__Required task 1__
Return the passage on Silverpit Crater verbatim, from "I had been aware" up to and including "caused by impact.".
__Required task 2__
According to the passage on Silverpit Crater, in what year did the Geological Society of London hold its debate on the crater's origin?
__Required task 3__
Extend the passage on Silverpit Crater by writing on from its final sentence.

__Document__
==========

Silverpit Crater has been the subject of a major debate since its discovery over two decades ago. The crater was first identified using seismic reflection data in the early 2000s, with the data first published in a Nature paper in 2002 1. However, an extraterrestrial origin was contested in the same journal 2, with a series of papers building on that suggesting more mundane, ‘earthy’ explanations for the crater, including the movement of salt deep beneath the seafloor, and volcanic eruptions of a similar age.

This led to a famous debate at the Geological Society of London in 2009. After both sides made their case, the audience was asked to vote for or against an impact origin. Unequivocally,  “the nays had it”  – the vast majority of the audience (who happened to be mostly petroleum geologists, according the Geological Society report 3) voted against an impact origin. For many, that was the final word. Debate over the crater faded into the background, with little motivation for anyone to look at this crater again.

 

The nays have it: the audience at the Geological Society debate overwhelmingly votes for a non-impact origin. https://www.geolsoc.org.uk/Geoscientist/Archive/December-2009/Silverpit-not-crater 

Resurrecting the crater, 20 years later

Two decades later, in late 2022, we stumbled into this controversy by virtue of another high-profile crater story. We had just published our first paper on the discovery of an intriguing new impact structure offshore West Africa that is close in age to the dinosaur-killing event at the end of the Cretaceous Period (66 million years ago) 4. This created a lot of media interest, and we were getting numerous emails at the time, mostly from amateur enthusiasts suggesting that various circular features could be craters. I received one particularly intriguing email, from Ron Parr at the North Sea Transition Authority, regarding Silverpit Crater. That, too, had been originally proposed as a near-end-Cretaceous crater 1, as the most prominent circular faults surrounding the crater were in the brittle chalk deposits that had originally been deposited in the warm seas of the Late Cretaceous.

I had been aware of the controversy around Silverpit but had never looked at the actual seismic data itself. I must admit that I had bought into the prevailing wisdom that the structure had a much more mundane origin, and that the evidence was stacked against it. However, we had access to the old seismic data, and we decided to take a look.

When we saw the data, it seemed that the evidence for an impact structure was really quite compelling – the  circular fault patterns surrounding a donut-like moat and a dome (‘central uplift’) below the crater floor. The latter feature in particular is characteristic of so-called ‘complex craters’, where the acoustic energy of the impact is so extreme and the rocks below the seabed shaking so violently that they temporarily flow like a viscous fluid into the cavity caused by impact.

==========

__Recorded information__
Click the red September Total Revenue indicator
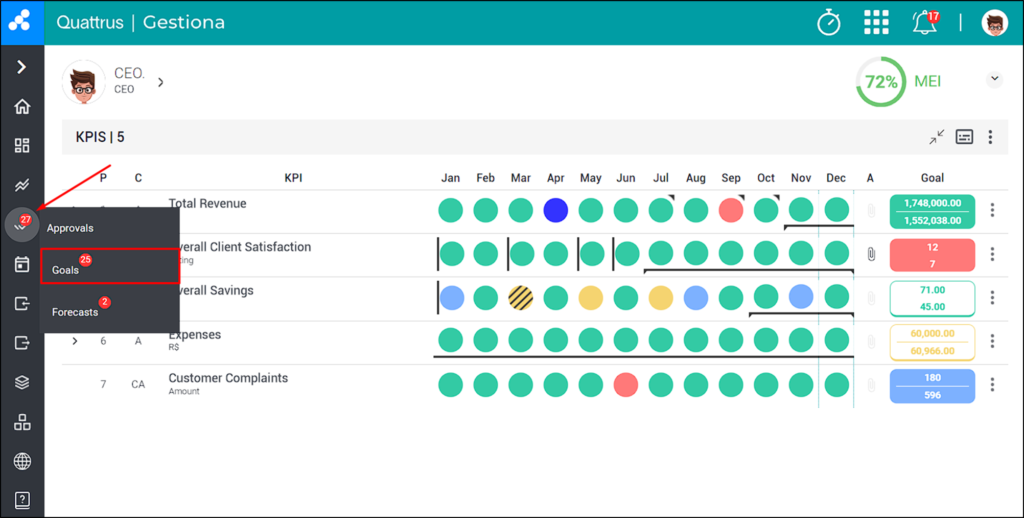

==========

__Result 1__
I had been aware of the controversy around Silverpit but had never looked at the actual seismic data itself. I must admit that I had bought into the prevailing wisdom that the structure had a much more mundane origin, and that the evidence was stacked against it. However, we had access to the old seismic data, and we decided to take a look.

When we saw the data, it seemed that the evidence for an impact structure was really quite compelling – the  circular fault patterns surrounding a donut-like moat and a dome (‘central uplift’) below the crater floor. The latter feature in particular is characteristic of so-called ‘complex craters’, where the acoustic energy of the impact is so extreme and the rocks below the seabed shaking so violently that they temporarily flow like a viscous fluid into the cavity caused by impact.

__Result 2__
The debate was held in 2009.

__Result 3__
This was intriguing, and we started looking back at the old papers that had argued for and against an impact origin. The arguments against an impact origin hinged around the ambiguity of seismic imaging around the central uplift in particular (the 3D seismic was stitched together from a patchwork of surveys), and alternative geological processes– salt movement and magmatism most prominently. But we weren’t convinced on either count – the geophysical images did not look like artefacts, and the geological explanations didn’t seem to fully explain this unique feature. More than that – it looked remarkably similar to the 3D data across the Nadir Crater that we were working on at the time 5.

We were quite excited by the prospect of revisiting Silverpit, but it was clear that we would need some new data, and new approaches, to test the impact crater hypothesis. Ron let me know that some new, high-resolution 3D seismic data had been acquired by Nothern Endurance Partnership (NEP) for deep CO2 storage, that might shed some more light on this. This data extended across the controversial central uplift as well as some of the data gaps in the original surveys. I approached them to see if they would be willing to share this, and collaborate on the project.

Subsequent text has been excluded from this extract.